*** Selected passage Section Begins ***

Giovanni Mirabella

Sapienza Università di Roma

Should I stay or should I go? Neural underpinnings of inhibitory control of voluntary arm movements in pharmacoresistant epileptic patients

2017-2018: Spring

Alexander Bodini Research Fellow in Developmental and Adolescent Psychiatry

Giovanni Mirabella is assistant professor of physiology at Sapienza University of Rome. He graduated in biology at the University of Trieste, where he also got a PhD in Neuroscience at the International School of Advanced studies. 

His main interest lies in the neural underpinnings of the genesis of voluntary actions, as he believes they could offer the best experimental model for understanding how ‘free will’ can emerge from brain activity. Following Libet’s original intuition, i.e. free will would not be tied to our ability to select and choose actions but would rely on our ability to suppress them, about 15 years ago he started to study the neural basis of the so-called volitional inhibition. He has designed a reaching version of the stop signal paradigm and has used this paradigm while recording brain activity of monkeys, while causally manipulating the status of subthalamic nuclei by activating or deactivating the deep brain stimulators (DBS) in Parkinson’s patients, and while recording the electrocorticographic activity (ECoG) in pharmacoresistant epileptic patients. From this bulk of studies, he has proposed the intriguing hypothesis that the performance of actions and their suppression are not specified by independent sets of brain regions. Rather, acting and stopping seems to be functions emerging from specific interactions between largely overlapping brain regions, whose activity is intimately linked (directly or indirectly) to the evaluations of pros and cons of an action. 

He has also studied the relationship between action language and language understanding in the frame of the embodied theory of language, suggesting that motor cortices are involved to some extent in language understanding. 

As a fellow of the Italian Academy he will try to develop the above mentioned working hypotheses. 

He has extensive experience in designing and executing behavioral studies both in healthy and unhealthy people (such as patients with Parkinson's disease, Tourette syndrome, obsessive-compulsive disorder and primary motor stereotypies), and in recording electrophysiological signals from the brain (multielectrode and intracerebral electroencephalographic activity). He is currently serving as Associate Editor of Frontiers in Neural Technology and of Parkinson’s Disease.

*** Selected passage Section Ends ***
*** Excerpted records Section Begins ***

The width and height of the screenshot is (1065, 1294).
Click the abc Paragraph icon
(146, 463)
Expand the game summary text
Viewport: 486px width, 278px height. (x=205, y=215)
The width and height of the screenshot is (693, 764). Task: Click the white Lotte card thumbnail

*** Excerpted records Section Ends ***

Try it
Could you copy out word for word the part of the Giovanni Mirabella profile between "As a fellow" and "of Parkinson’s Disease.", inclusive?

Result
As a fellow of the Italian Academy he will try to develop the above mentioned working hypotheses. 

He has extensive experience in designing and executing behavioral studies both in healthy and unhealthy people (such as patients with Parkinson's disease, Tourette syndrome, obsessive-compulsive disorder and primary motor stereotypies), and in recording electrophysiological signals from the brain (multielectrode and intracerebral electroencephalographic activity). He is currently serving as Associate Editor of Frontiers in Neural Technology and of Parkinson’s Disease.